Aim: Leukemias are heterogenous hematologic malignancies broadly classified into myeloid and lymphoid lineages, each with distinct molecular and clinical features. Here we aime to identify lineage-specific molecular vulnerabilities in myeloid and lymphoid leukemias and use them to guide targeted therapy and rational drug repurposing. Materials & methods: A meta-analysis of 19 GEO datasets comprising >2,600 samples from acute and chronic leukemia subtypes was performed. Differentially expressed genes (DEGs) were identified and subjected to functional enrichment and protein-protein interaction (PPI) network analyses. Hub genes were identified for drug repurposing using the LINCS L1000CDS2. Candidate compounds were validated by performing molecular docking, dynamics simulations and MTT assays on multiple leukemia cell lines. Results: 269 DEGs in myeloid and 316 DEGs in lymphoid leukemias were identified. Enrichment analysis showed that DNA replication and cell cycle pathways drive myeloid leukemias, while lymphoid leukemias are associated with transcriptional regulation and immune signaling.
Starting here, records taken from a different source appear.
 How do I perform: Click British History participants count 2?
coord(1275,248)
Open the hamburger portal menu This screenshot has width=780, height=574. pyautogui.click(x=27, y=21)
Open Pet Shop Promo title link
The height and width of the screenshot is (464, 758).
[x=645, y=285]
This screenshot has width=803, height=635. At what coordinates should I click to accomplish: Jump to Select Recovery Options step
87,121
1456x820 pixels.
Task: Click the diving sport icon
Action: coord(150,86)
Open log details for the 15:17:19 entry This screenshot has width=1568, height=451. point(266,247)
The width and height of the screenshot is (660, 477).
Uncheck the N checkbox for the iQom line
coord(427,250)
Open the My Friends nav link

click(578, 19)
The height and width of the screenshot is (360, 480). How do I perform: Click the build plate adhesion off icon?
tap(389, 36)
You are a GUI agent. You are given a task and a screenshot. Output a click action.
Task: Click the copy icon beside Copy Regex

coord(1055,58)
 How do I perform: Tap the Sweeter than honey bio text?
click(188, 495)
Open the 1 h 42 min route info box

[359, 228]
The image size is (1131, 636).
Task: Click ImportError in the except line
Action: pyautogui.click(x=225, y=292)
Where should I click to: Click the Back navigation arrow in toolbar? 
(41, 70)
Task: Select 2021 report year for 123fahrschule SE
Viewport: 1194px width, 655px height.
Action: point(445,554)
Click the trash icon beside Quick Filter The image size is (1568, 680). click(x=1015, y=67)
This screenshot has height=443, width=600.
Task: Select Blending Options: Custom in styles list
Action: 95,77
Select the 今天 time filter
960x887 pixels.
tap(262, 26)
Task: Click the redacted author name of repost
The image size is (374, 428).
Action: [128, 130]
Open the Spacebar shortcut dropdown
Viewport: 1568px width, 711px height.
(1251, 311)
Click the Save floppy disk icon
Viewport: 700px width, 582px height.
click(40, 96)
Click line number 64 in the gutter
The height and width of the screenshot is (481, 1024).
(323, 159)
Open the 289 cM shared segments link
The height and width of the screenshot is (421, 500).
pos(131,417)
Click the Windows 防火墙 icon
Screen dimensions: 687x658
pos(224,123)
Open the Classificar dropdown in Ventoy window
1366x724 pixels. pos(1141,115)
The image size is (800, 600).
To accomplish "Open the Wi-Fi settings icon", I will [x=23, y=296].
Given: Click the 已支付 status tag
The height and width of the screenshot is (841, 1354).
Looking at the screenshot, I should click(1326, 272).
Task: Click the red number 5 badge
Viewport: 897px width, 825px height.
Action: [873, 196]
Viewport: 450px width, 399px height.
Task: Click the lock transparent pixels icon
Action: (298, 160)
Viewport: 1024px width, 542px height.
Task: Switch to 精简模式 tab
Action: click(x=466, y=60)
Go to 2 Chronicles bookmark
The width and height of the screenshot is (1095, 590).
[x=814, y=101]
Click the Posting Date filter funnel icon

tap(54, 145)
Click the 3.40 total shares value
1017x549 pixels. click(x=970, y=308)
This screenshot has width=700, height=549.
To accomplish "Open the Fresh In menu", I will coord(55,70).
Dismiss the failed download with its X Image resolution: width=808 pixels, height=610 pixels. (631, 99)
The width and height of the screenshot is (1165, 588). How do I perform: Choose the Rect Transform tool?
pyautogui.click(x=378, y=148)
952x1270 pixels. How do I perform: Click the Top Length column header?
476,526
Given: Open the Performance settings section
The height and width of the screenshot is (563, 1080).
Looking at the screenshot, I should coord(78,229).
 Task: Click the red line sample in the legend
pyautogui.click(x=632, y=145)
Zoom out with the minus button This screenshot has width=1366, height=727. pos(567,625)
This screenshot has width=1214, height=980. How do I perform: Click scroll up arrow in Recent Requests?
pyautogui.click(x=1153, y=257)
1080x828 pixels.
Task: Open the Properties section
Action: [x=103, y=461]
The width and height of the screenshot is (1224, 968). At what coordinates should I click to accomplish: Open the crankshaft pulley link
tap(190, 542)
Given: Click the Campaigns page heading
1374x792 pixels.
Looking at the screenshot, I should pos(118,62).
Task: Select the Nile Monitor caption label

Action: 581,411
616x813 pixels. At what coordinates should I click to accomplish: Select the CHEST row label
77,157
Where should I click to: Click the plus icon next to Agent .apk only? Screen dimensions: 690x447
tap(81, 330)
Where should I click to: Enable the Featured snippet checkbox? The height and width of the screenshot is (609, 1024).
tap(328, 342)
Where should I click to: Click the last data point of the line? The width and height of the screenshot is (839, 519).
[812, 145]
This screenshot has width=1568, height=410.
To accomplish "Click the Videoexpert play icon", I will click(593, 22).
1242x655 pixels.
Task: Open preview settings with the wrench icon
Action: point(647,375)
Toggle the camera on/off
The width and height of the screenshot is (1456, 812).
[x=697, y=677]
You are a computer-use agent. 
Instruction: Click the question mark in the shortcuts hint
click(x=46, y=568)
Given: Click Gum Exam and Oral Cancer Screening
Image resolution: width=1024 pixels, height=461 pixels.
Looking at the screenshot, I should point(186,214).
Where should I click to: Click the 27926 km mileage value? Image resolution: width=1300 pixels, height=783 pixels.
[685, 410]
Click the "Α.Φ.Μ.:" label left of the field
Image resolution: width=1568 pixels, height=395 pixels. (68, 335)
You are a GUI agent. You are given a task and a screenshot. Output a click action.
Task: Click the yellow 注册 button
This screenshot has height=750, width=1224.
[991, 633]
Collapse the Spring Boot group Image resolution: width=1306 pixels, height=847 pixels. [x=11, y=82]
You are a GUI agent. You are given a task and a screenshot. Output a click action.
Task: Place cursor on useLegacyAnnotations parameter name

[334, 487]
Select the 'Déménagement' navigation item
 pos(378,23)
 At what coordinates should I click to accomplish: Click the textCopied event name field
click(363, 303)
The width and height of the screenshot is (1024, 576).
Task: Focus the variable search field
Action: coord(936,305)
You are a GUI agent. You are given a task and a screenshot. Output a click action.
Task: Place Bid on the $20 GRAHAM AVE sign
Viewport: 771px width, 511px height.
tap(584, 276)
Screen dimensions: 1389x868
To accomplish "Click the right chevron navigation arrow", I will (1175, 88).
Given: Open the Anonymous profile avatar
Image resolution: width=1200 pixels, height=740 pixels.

Hub genes included CCNB1, KIF11, EGFR and JUN. SN-38 and C646 were identified as promising candidates from drug repurposing. Docking and molecular dynamics simulations confirmed strong binding to IGF1R and RBP2. MTT assays revealed significant, time- and dose-dependent cytotoxicity. Conclusion: This integrative approach links transcriptomics with drug discovery and preclinical validation. Lineage-specific vulnerabilities were uncovered, providing a framework for precision therapy and rational drug repurposing in leukemia.